Block-based coding techniques generally perform spatial prediction and/or temporal prediction in order to achieve data compression in video sequences. Intra-coding relies on spatial prediction to reduce or remove spatial redundancy between video blocks within a given coded unit, which may comprise a video frame, a slice of a video frame, or another independently decodable unit of data. In contrast, inter-coding relies on temporal prediction to reduce or remove temporal redundancy between video blocks of successive coded units of a video sequence. For intra-coding, a video encoder performs spatial prediction to compress data based on other data within the same coded unit. For inter-coding, the video encoder performs motion estimation and motion compensation to track the movement of corresponding video blocks of two or more adjacent coded units.
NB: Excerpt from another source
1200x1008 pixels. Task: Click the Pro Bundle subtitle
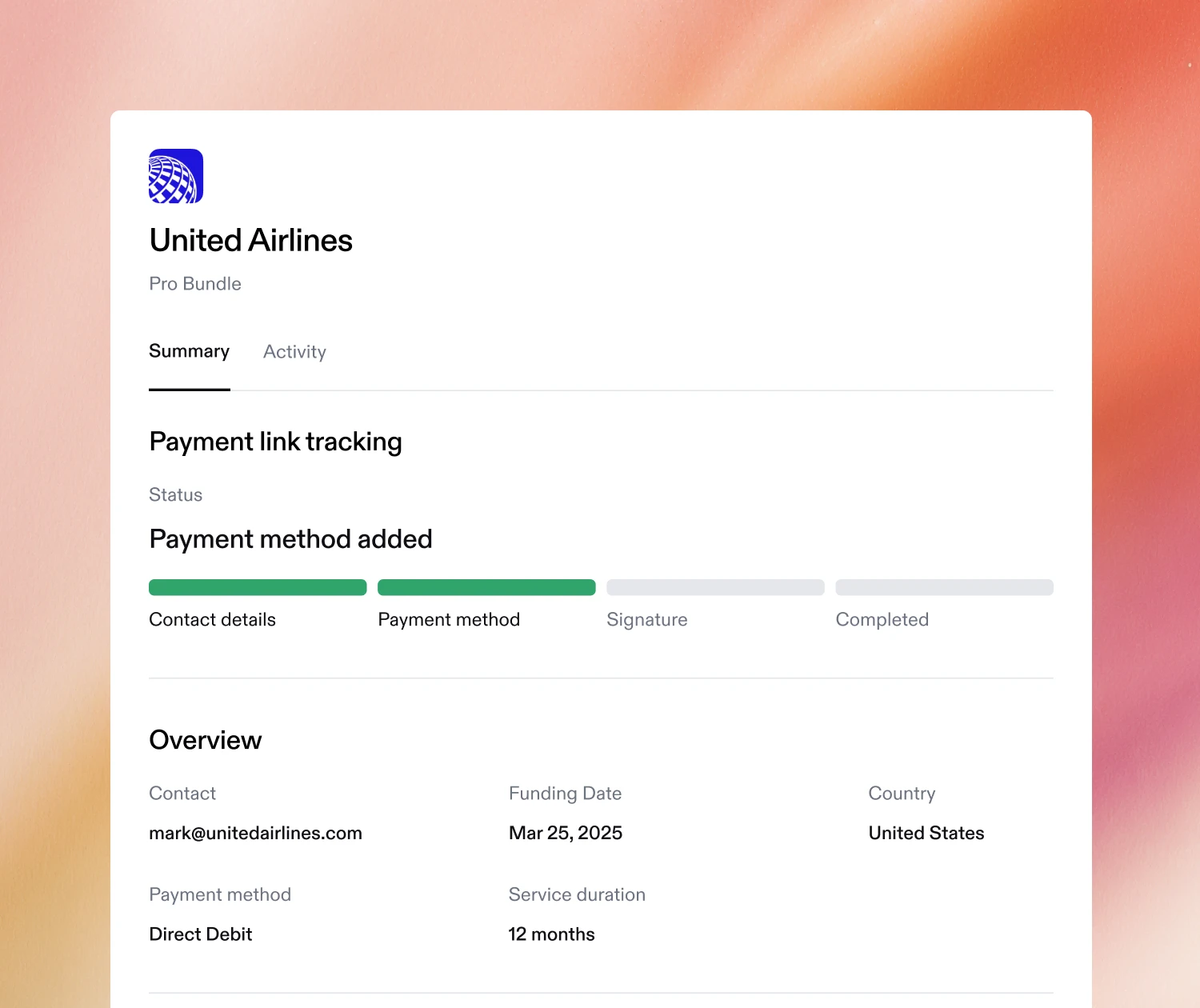(195, 284)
A coded video block may be represented by prediction information that can be used to create or identify a predictive block, and a residual block of data indicative of differences between the block being coded and the predictive block. In the case of inter-coding, one or more motion vectors are used to identify the predictive block of data, while in the case of intra-coding, the prediction mode can be used to generate the predictive block. Both intra-coding and inter-coding may define several different prediction modes, which may define different block sizes and/or prediction techniques used in the coding. Additional types of syntax elements may also be included as part of encoded video data in order to control or define the coding techniques or parameters used in the coding process. A 16 by 16 area of pixels is typically represented by sub-partitioned luminance (luma) blocks and two different downsampled 8 by 8 chrominance (chroma) blocks. Each of the different video blocks may be predictively coded.
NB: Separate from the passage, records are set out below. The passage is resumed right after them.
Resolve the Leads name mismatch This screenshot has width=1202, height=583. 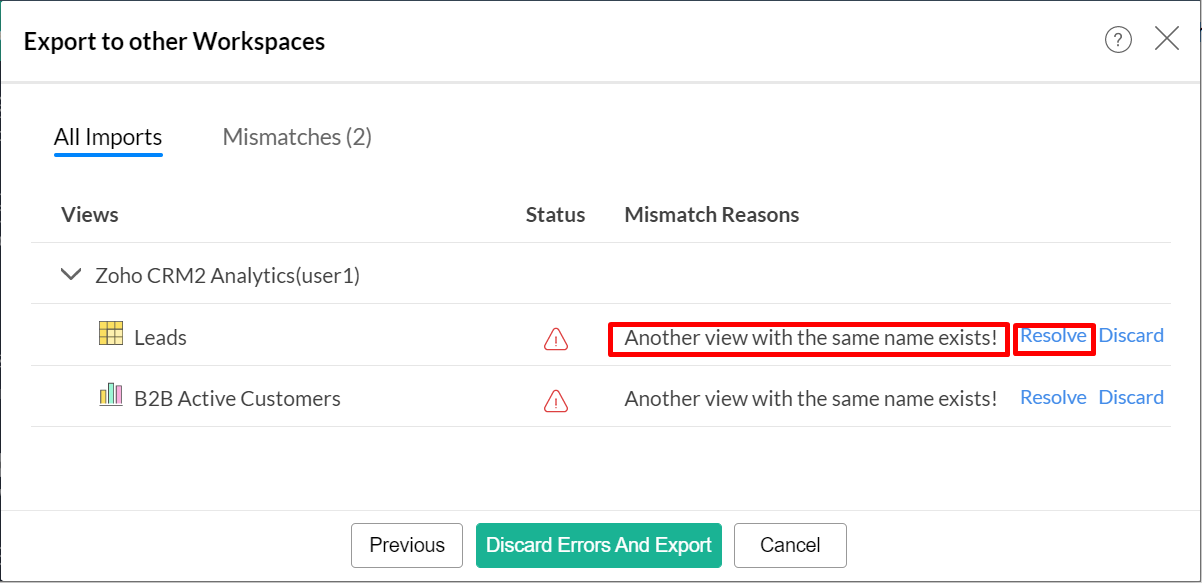coord(1053,336)
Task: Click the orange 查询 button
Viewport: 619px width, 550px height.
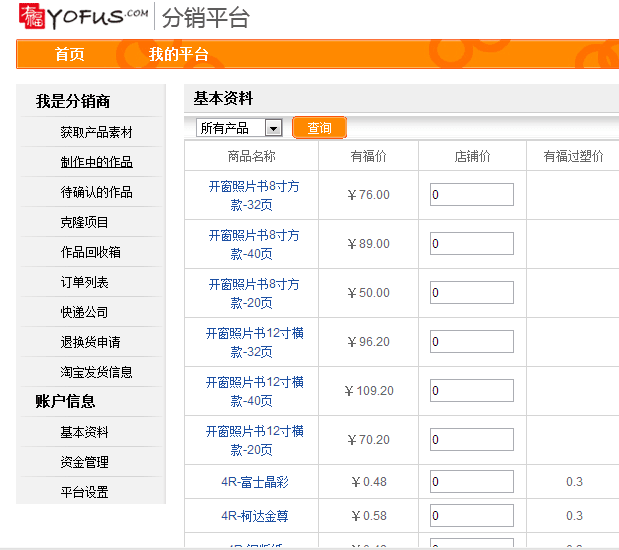Action: click(319, 128)
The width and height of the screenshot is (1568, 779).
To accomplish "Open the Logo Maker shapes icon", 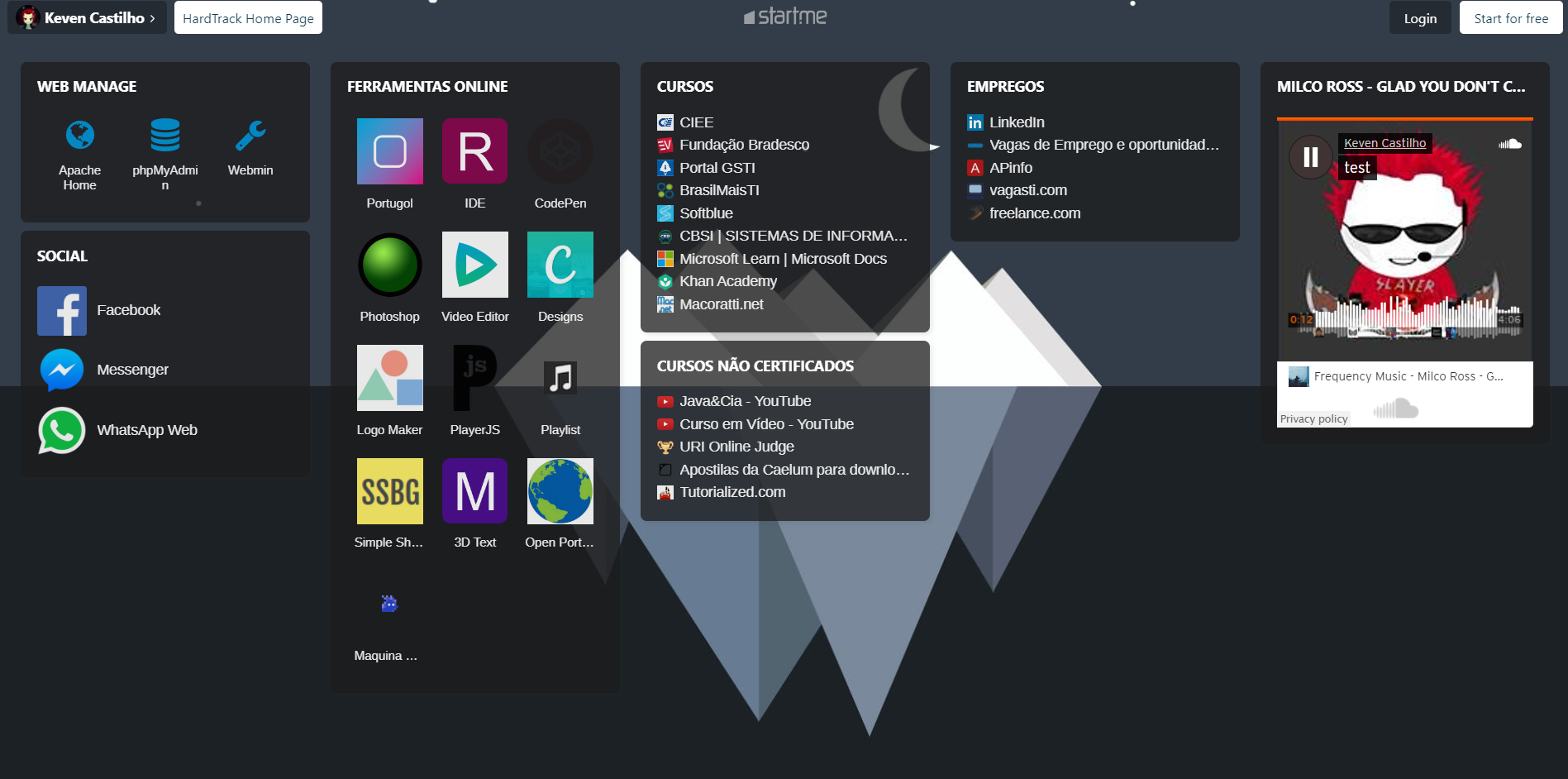I will [390, 378].
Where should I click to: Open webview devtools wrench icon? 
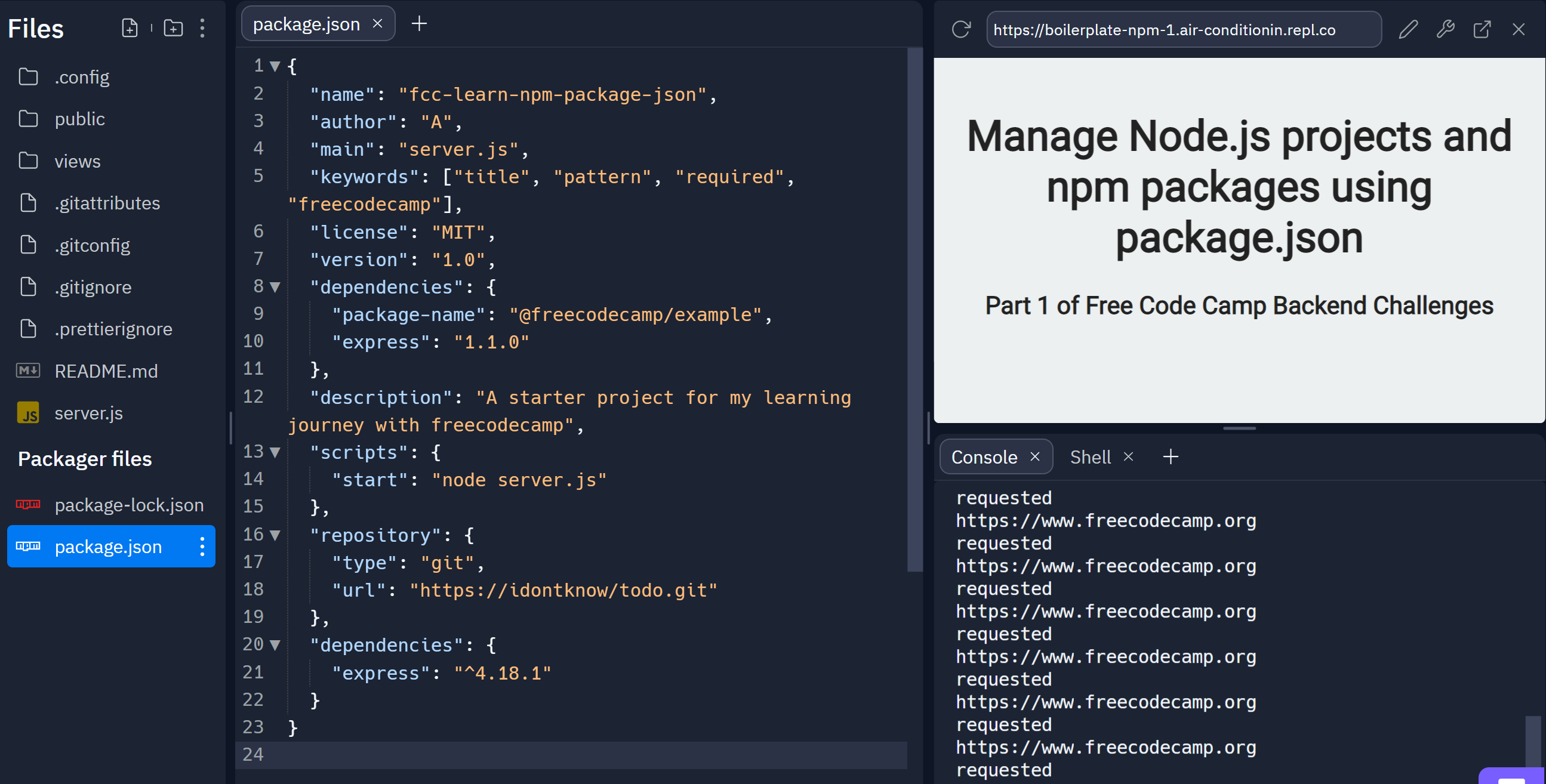[x=1445, y=29]
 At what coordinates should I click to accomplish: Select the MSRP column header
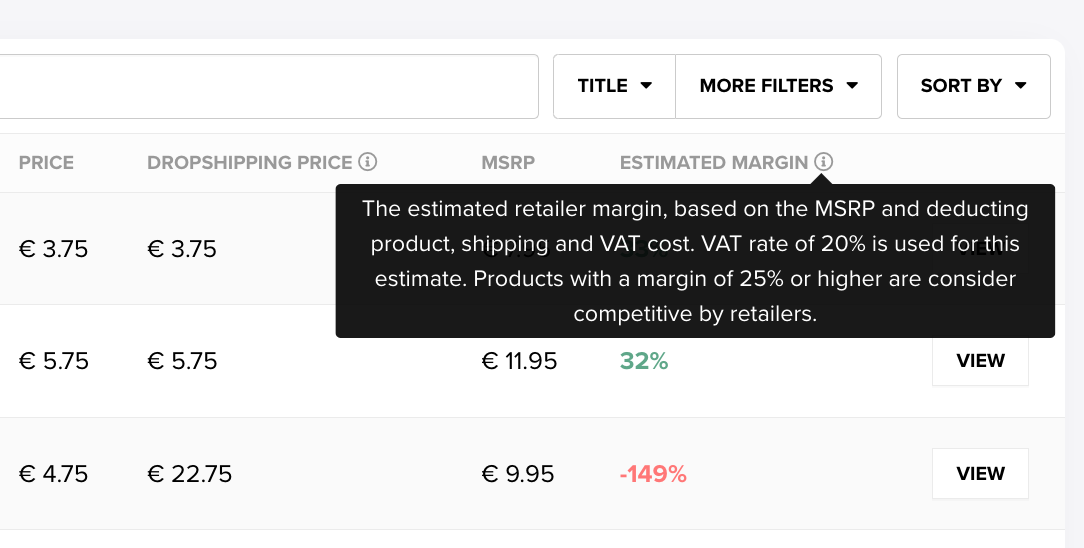tap(508, 162)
After block-based prediction coding, the video encoder may apply transform, quantization and entropy coding processes to further reduce the bit rate associated with communication of a residual block. Transform techniques may comprise discrete cosine transforms or conceptually similar processes, such as wavelet transforms, integer transforms, or other types of transforms. In a discrete cosine transform (DCT) process, as an example, the transform process converts a set of pixel values into transform coefficients, which may represent the energy of the pixel values in the frequency domain. Quantization is applied to the transform coefficients, and generally involves a process that limits the number of bits associated with any given transform coefficient. Entropy coding comprises one or more processes that collectively compress a sequence of quantized transform coefficients, such as context adaptive variable length coding (CAVLC) or context adaptive binary arithmetic coding (CABAC).
Some block-based video coding and compression makes use of scalable techniques. Scalable video coding (SVC) refers to video coding in which a base layer and one or more scalable enhancement layers are used. For SVC, a base layer typically carries video data with a base level of quality. One or more enhancement layers carry additional video data to support higher spatial, temporal and/or SNR levels. In some cases, the base layer may be transmitted in a manner that is more reliable than the transmission of enhancement layers.
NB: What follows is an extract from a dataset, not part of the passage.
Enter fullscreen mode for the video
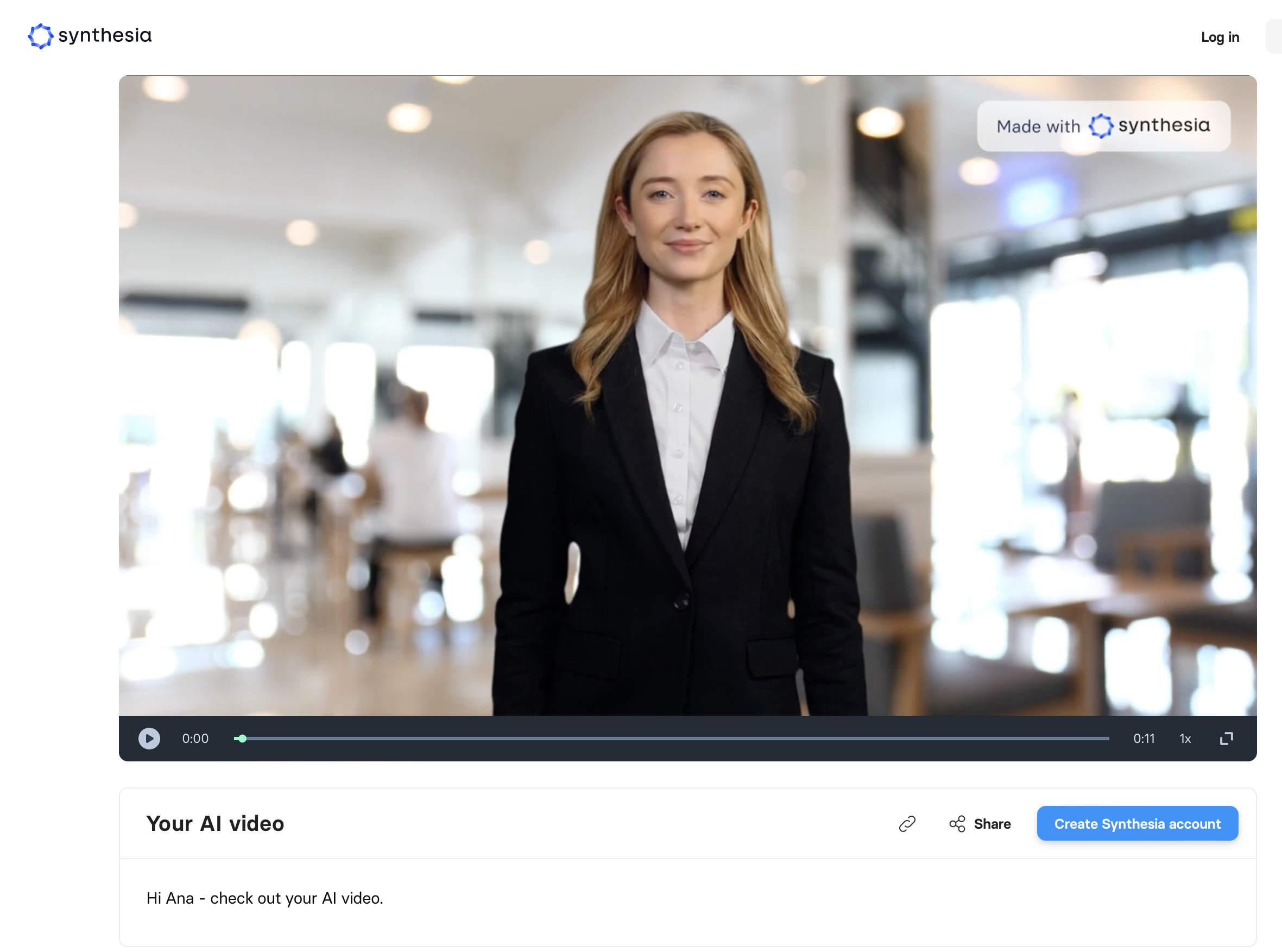This screenshot has width=1282, height=952. (x=1226, y=738)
Some types of SVC schemes are scalable based on bitdepths of pixel values. In these cases, the base layer may define pixel values at a base level of quality according to a first bitdepth, and the enhancement layer may add additional data such that the base and enhancement layers together define pixel values at a higher level of quality, e.g., according to a second bitdepth that is larger than the first bitdepth. Bitdepth scalability is becoming more and more desirable due to the emergence of higher resolution display capabilities, which support pixel reproduction based on higher bitdepths than conventional displays.